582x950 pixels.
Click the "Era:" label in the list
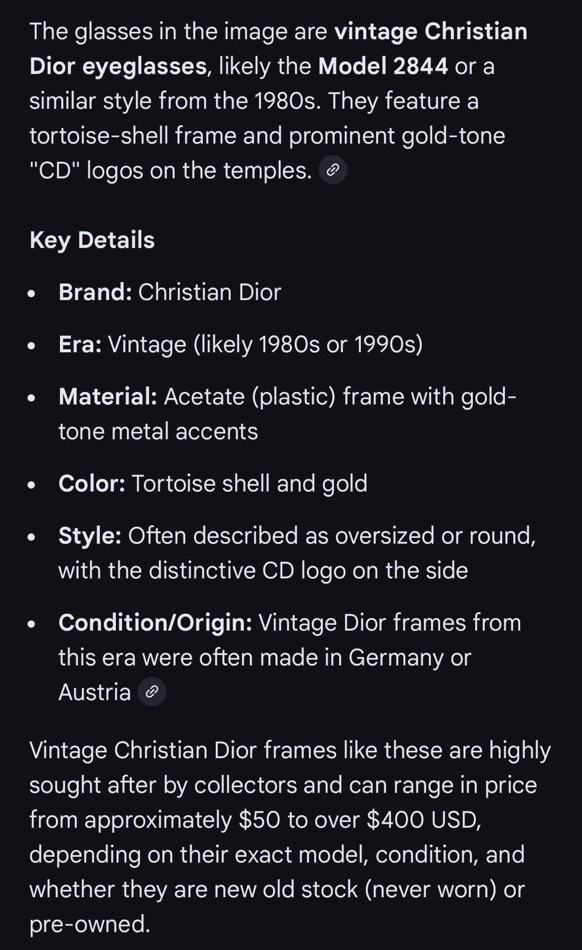point(80,344)
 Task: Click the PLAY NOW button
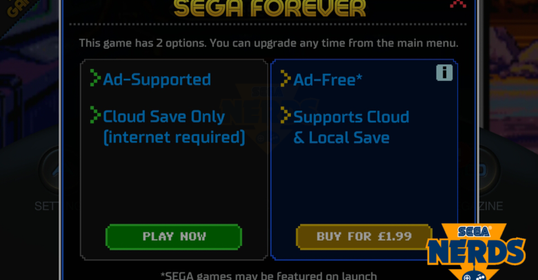tap(174, 236)
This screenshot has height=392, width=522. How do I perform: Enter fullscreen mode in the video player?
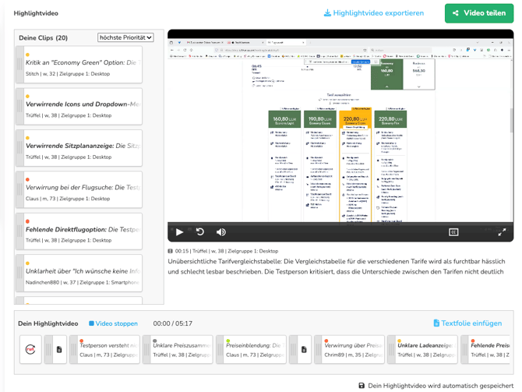click(x=502, y=231)
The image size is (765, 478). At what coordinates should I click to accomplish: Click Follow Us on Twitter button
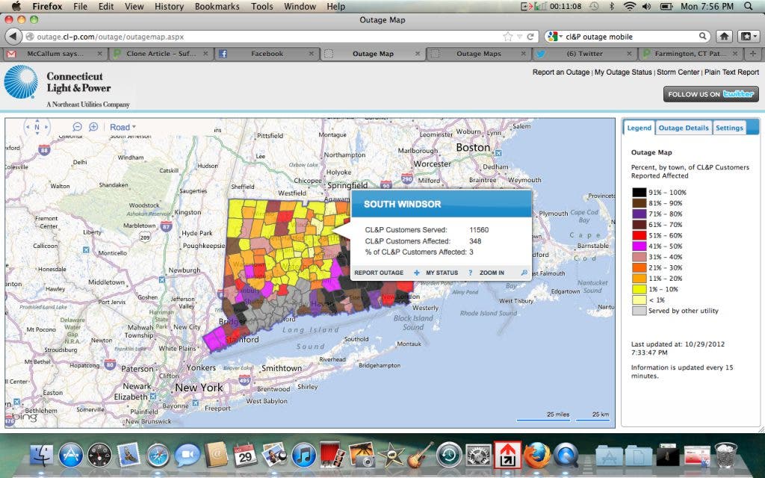coord(710,94)
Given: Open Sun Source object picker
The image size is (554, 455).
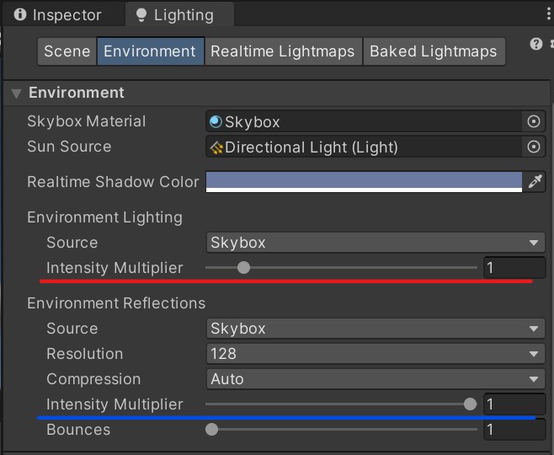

────────────────────

__What is needed__
The entire listing above, minus its pictures, should be copied out exactly.

__Exercise response__
582x950 pixels.
Click the "Era:" label in the list
point(80,344)
 Task: Click the PLAY NOW button
tap(174, 236)
This screenshot has height=392, width=522. How do I perform: Enter fullscreen mode in the video player?
click(x=502, y=231)
The image size is (765, 478). At what coordinates should I click to accomplish: Click Follow Us on Twitter button
coord(710,94)
Given: Open Sun Source object picker
The image size is (554, 455).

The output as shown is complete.